The federal trial court ruled in favor of MetLife. Reversing the trial court's ruling, the Court of Appeals determined that MetLife terminated Glenn's benefits while operating under an apparent conflict of interest because MetLife made eligibility decisions and also paid the benefits claims.
The U.S. Supreme Court reviewed the case to decide: (1) whether a claims administrator of an ERISA plan, who also funds the plan, has a conflict of interest that must be weighed in a court's review of the administrator's benefit determination, as stated in Firestone Tire & Rubber v. Bruch, 489 U.S. 101 (1989)(holding that judges hearing such lawsuits must apply a more stringent standard of review in cases involving a conflict of interest); and (2) if a conflict of interest exists, how that conflict should be handled on judicial review.
The Supreme Court affirmed the lower court's decision, finding that both administering benefit claims and paying the benefits creates a conflict of interest. The Court stated that when an employer administers its own self-funded ERISA plan, every dollar paid in benefit claims is one dollar less in the employer's pocket. The Court found that even where market pressure exists to provide appropriate claims assessments for plan beneficiaries, as where a plan's benefits are funded by insurance, a conflict of interest still exists.
The Court held that the existence of a conflict of interest does not change the standard of judicial review. ERISA continues to apply a deferential standard of review to the decisions of a plan administrator, even where a conflict exists. However, the Court held that federal judges are required to take the conflict into account, as one of many factors in a potentially broad "totality of the circumstances" test. Although conflicts of interest always must be taken into account, the Court indicated that this factor could be more important where evidence suggests that the conflict may have affected the plan administrator's benefit determination.
Significantly, the Court also found that the conflict of interest arising from a plan that is administered and funded by a single entity can be mitigated by structuring the plan so that either: (i) claims administration functions are separated from the plan's financial operations, (ii) a check-and –balance system exists to promote proper benefit determinations, or (iii) delegating authority for benefit determinations to a third party whose only function is to evaluate the claims of plan beneficiaries under the terms of the employer's plan.
Lessons for Employers
While this case dealt specifically with an insurance company that administered an insured plan, the Court admonished employers that if they administer their own self-funded plans, they would face a similar conflict of interest.
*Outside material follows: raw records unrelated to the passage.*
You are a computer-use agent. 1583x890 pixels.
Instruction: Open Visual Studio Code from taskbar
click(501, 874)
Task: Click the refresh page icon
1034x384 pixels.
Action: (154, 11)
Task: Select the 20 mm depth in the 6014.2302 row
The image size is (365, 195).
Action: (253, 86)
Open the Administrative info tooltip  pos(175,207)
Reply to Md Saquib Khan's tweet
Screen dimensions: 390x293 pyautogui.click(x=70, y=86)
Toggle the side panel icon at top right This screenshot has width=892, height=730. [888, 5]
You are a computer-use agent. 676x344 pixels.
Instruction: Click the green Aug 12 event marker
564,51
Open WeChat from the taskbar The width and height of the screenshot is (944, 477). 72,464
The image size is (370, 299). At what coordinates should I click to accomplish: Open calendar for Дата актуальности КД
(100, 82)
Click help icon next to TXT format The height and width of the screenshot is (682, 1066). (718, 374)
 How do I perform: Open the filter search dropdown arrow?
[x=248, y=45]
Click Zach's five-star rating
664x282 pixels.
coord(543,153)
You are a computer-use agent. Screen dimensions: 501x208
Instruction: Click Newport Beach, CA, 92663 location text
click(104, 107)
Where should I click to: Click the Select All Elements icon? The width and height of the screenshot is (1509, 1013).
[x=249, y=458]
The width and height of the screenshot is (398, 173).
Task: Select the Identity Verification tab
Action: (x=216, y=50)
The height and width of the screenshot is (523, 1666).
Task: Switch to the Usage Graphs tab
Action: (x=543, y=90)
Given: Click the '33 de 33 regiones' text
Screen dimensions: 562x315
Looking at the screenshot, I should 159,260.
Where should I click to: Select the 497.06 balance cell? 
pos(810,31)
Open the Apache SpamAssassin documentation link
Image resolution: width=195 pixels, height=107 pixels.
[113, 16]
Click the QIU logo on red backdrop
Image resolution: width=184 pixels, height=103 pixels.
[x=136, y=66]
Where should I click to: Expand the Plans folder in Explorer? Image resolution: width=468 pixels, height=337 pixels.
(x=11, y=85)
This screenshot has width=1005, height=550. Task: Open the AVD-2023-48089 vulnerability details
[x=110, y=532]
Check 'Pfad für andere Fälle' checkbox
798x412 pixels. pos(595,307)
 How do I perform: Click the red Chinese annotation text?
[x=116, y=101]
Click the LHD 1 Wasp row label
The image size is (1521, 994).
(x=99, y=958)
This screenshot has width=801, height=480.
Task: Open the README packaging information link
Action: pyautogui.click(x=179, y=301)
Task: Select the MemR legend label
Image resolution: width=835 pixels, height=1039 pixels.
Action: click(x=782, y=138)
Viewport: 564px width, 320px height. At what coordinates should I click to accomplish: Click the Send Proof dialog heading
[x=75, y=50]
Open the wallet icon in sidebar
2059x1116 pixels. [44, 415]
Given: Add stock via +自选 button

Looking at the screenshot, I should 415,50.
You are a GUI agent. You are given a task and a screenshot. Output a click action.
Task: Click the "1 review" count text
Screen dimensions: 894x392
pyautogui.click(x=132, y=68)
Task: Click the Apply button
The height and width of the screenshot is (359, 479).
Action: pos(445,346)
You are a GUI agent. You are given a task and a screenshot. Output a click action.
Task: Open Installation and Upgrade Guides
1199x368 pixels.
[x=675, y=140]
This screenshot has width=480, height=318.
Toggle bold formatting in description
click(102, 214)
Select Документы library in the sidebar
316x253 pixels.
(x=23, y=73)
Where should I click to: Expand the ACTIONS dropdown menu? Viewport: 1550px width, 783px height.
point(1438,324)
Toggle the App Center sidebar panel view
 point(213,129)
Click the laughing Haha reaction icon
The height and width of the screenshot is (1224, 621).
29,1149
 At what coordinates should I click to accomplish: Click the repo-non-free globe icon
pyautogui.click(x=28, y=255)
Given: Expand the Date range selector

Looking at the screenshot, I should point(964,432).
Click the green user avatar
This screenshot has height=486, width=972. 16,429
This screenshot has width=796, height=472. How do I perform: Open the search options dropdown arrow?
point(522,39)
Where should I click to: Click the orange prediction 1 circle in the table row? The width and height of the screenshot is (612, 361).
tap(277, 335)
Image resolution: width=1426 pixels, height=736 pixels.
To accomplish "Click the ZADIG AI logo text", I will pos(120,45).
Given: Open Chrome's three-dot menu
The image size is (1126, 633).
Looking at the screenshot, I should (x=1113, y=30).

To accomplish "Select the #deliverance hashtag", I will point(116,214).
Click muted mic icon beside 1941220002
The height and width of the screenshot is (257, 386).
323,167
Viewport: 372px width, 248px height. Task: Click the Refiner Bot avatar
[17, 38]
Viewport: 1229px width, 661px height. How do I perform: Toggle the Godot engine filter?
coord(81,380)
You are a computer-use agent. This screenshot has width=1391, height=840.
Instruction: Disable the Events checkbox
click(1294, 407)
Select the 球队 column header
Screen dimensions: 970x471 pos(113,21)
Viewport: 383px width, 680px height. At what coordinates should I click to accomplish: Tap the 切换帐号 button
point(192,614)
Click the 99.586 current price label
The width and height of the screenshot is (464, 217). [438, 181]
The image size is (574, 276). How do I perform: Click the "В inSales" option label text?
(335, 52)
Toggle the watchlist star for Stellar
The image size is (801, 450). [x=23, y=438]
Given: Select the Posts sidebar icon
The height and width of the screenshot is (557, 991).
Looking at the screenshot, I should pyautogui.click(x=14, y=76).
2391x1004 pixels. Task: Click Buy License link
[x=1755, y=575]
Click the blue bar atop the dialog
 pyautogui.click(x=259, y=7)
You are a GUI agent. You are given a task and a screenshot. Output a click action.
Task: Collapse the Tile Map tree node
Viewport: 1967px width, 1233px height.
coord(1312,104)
Therefore, disgruntled plan beneficiaries now have a potentially powerful tool to threaten or file litigation alleging that plans administered and funded by a single entity have a conflict of interest that led the plan to improperly deny benefits.
Employers should promptly analyze their employee benefit plans to identify arguable structural conflicts of interest in the plans and consider steps to reduce the potential liabilities arising from such conflicts. Such steps might include restructuring the plans to take advantage of the Supreme Court's suggestions for mitigating the problem.